Could you print, word for word and without the pictures, the lines starting with the one containing "Where should I" and going on through the last line below?

-- start EXTRACTED MATERIAL --

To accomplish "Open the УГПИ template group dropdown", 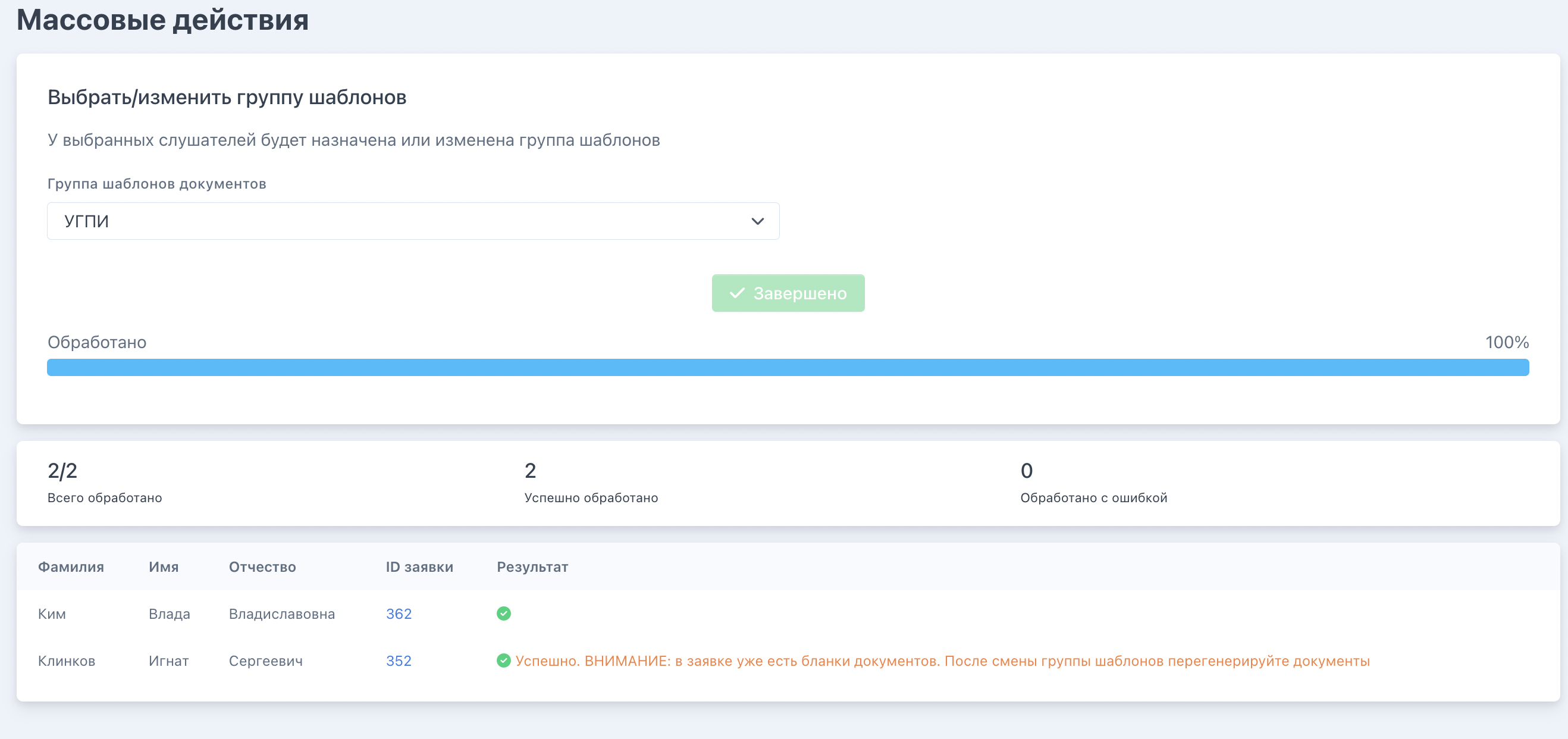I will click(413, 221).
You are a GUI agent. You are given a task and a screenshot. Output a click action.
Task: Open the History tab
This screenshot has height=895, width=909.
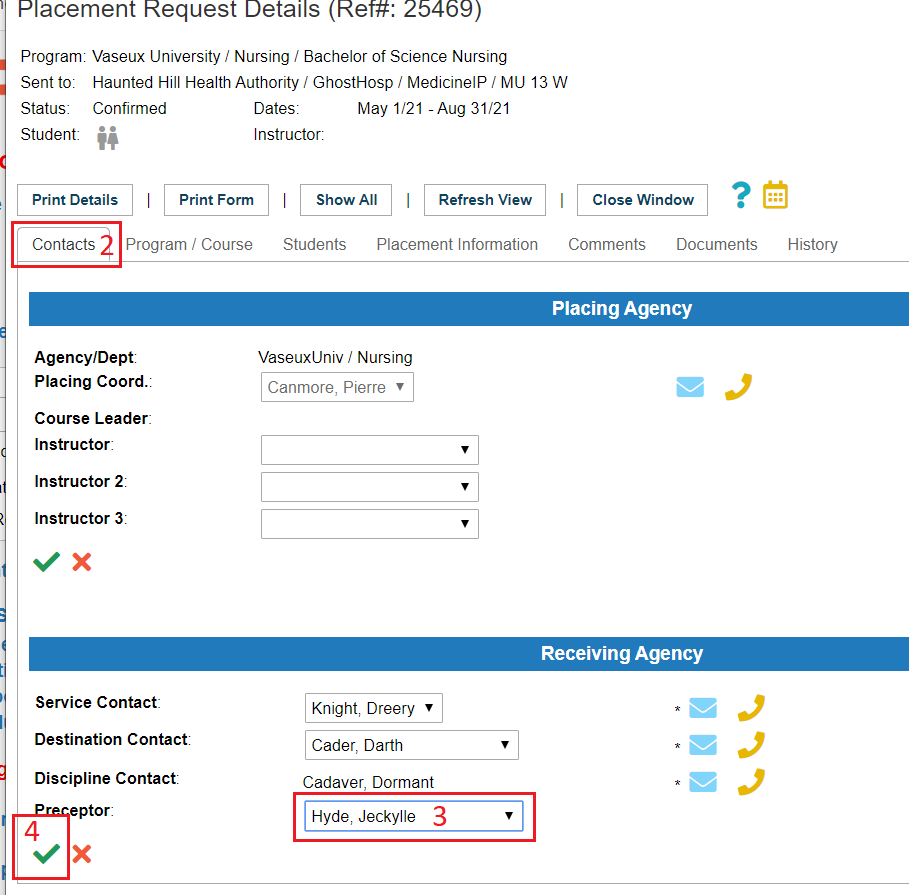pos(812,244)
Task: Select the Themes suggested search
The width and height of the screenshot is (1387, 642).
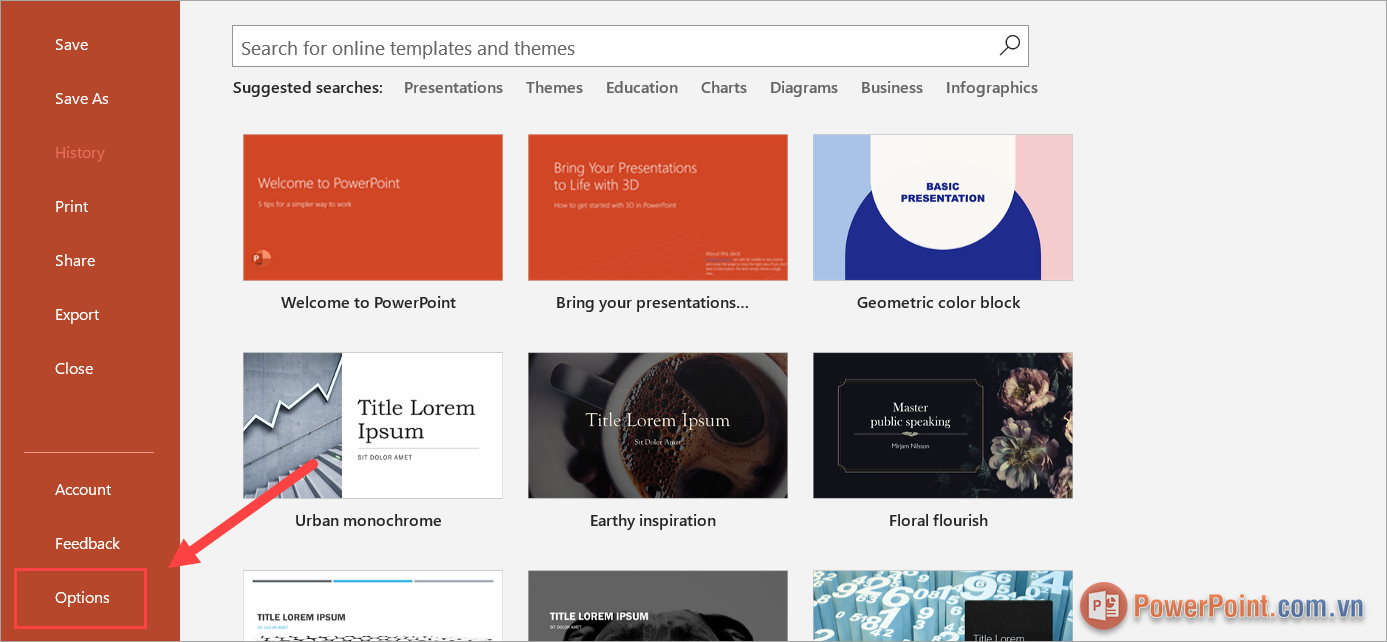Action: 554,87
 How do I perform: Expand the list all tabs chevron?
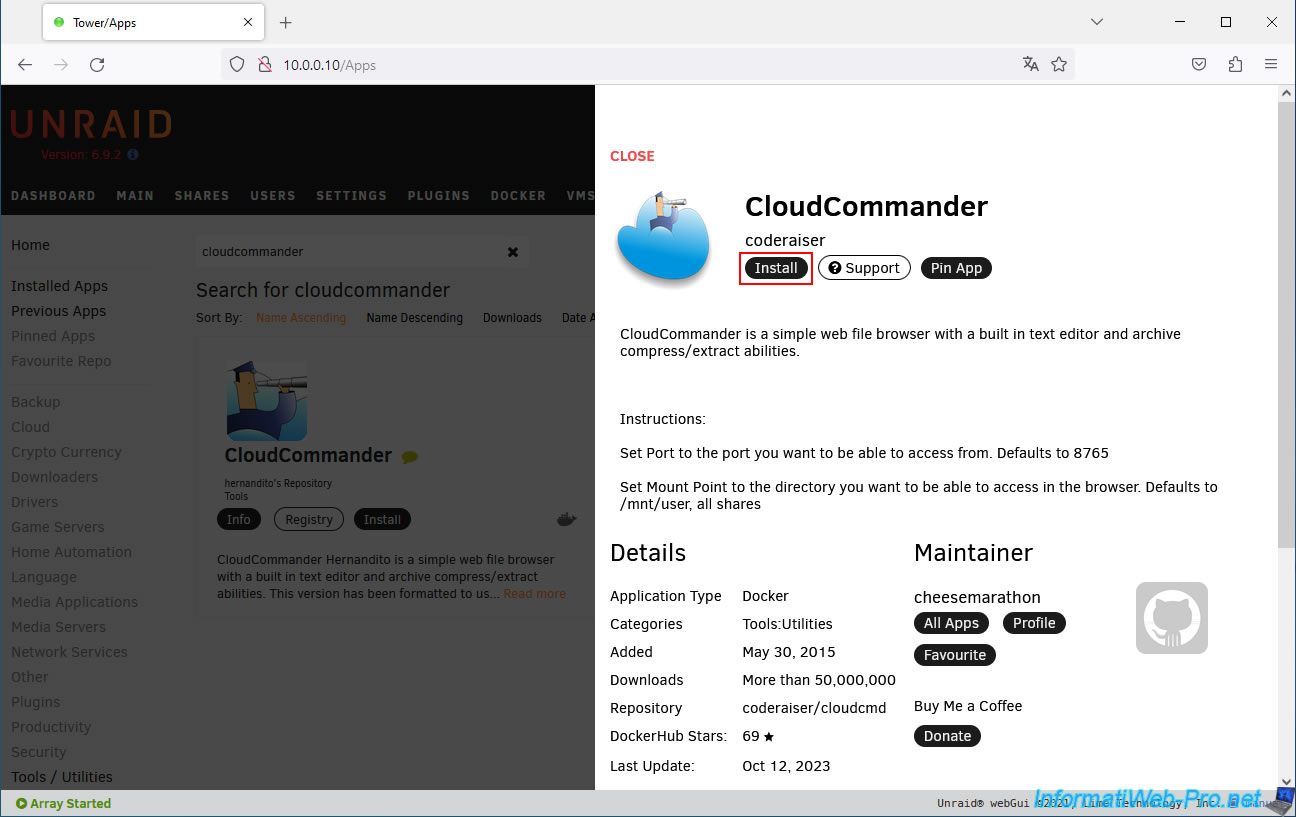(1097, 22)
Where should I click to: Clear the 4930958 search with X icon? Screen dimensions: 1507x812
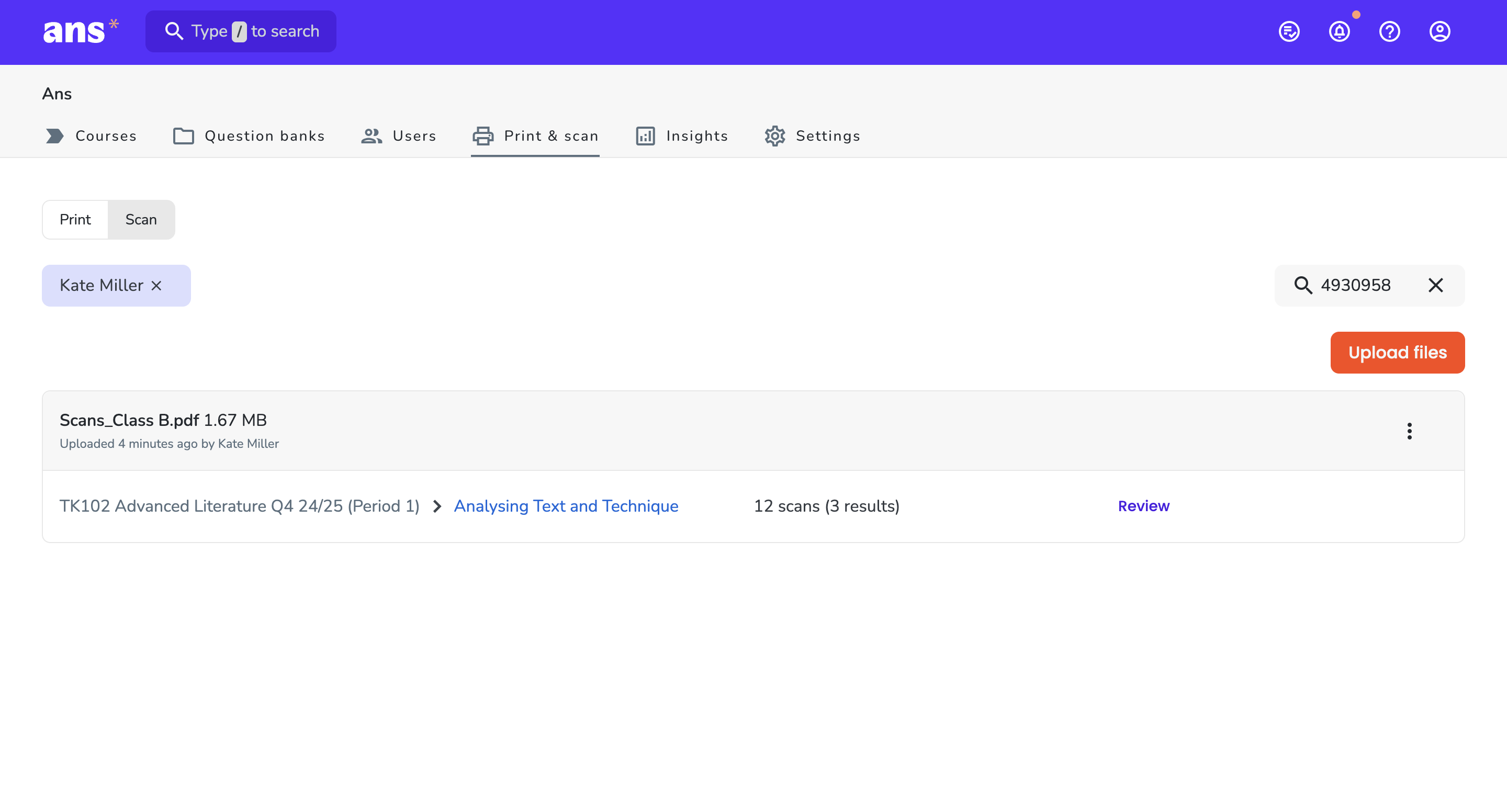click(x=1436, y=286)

-- end EXTRACTED MATERIAL --

* TASK SOLUTION *
Where should I click to: Clear the 4930958 search with X icon? Screen dimensions: 1507x812
click(x=1436, y=286)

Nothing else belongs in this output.